Obd

Dieser kürzeste Text des Zwölfprophetenbuches, bestehend aus nur 21 Versen, knapp mit »Vision Obadjas« betitelt, handelt in VV. 1-15 vom Gericht über Edom, ein südlich vom Toten Meer zu beiden Seiten der Araba-Senke wohnendes Volk, das die Patriarchenerzählungen mit Esau, dem Bruder Jakobs, in Verbindung bringen (Gen 36). In V. 15 wird der Gerichtstag über Edom ausgeweitet zum »Tag des Herrn«, der die Völker am Berg Zion scheitern lässt. Nach VV. 17-21 übt Israel Vergeltung an Edom, erobert sein Gebiet und nimmt die frühere Region der Nordstämme bis nach Phönizien hinein in Besitz.

Der Text, wie er uns vorliegt, gibt zur häufig geäußerten Vermutung Anlass, dass die Verse 15ab.16-21 eine spätere Erweiterung des Grundbestands von VV. 1-15 sind, der seinerseits mehrfach wörtlich mit Jer 49,7-22 übereinstimmt. In der Tat muss zwischen Obd 1-15 und Jer 49,7-22 ein Abhängigkeitsverhältnis (zumindest über eine gemeinsame Vorlage) bestehen, wobei der Jeremiatext - vielleicht Ausgestaltung eines Edom-Wortes Jeremias durch einen Redaktor - wohl als der zeitlich spätere anzusehen ist. Die Anklage gegen Edom hat die Teilnahme der Edomiter an der Eroberung Jerusalems (586 v. Chr.) und ihr Einrücken in südjudäisches Gebiet zur Voraussetzung. Dabei wird Edom zum Typus der Feinde Israels (vgl. Ez 25,12f; 35,1-15; Mal 1,2f). Das gibt die Basis für den zweiten Teil mit seiner nationalapokalyptischen Einfärbung ab, der wohl erst aus dem 4. Jahrhundert v. Chr. stammt. Die Verkündigung des uns sonst unbekannten Obadja bewegt sich auf der Linie der Heilsprophetie, die die Vergewaltigung Israels durch andere Völker unter das göttliche Gericht stellt.

§ **Gespeicherte Datensätze**

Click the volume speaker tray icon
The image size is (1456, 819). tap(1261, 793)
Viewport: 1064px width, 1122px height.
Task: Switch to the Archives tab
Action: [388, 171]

§ **Kurze Übung A**
Gib den Abschnitt aus dem Text über das Buch Obadja wortgetreu wieder, beginnend bei "Dieser kürzeste Text" und endend bei "hinein in Besitz.".
§ **Kurze Übung B**
Aus wie vielen Versen besteht das Buch Obadja laut dem Text über das Buch Obadja?
§ **Kurze Übung C**
Übersetze den folgenden Satz aus dem Text über das Buch Obadja ins Englische: „In V. 15 wird der Gerichtstag über Edom ausgeweitet zum »Tag des Herrn«, der die Völker am Berg Zion scheitern lässt.“

§ **Vollständige Antwort A**
Dieser kürzeste Text des Zwölfprophetenbuches, bestehend aus nur 21 Versen, knapp mit »Vision Obadjas« betitelt, handelt in VV. 1-15 vom Gericht über Edom, ein südlich vom Toten Meer zu beiden Seiten der Araba-Senke wohnendes Volk, das die Patriarchenerzählungen mit Esau, dem Bruder Jakobs, in Verbindung bringen (Gen 36). In V. 15 wird der Gerichtstag über Edom ausgeweitet zum »Tag des Herrn«, der die Völker am Berg Zion scheitern lässt. Nach VV. 17-21 übt Israel Vergeltung an Edom, erobert sein Gebiet und nimmt die frühere Region der Nordstämme bis nach Phönizien hinein in Besitz.

§ **Vollständige Antwort B**
Es besteht aus nur 21 Versen.

§ **Vollständige Antwort C**
In v. 15 the day of judgment on Edom is expanded into the "Day of the Lord," which causes the nations to fail at Mount Zion.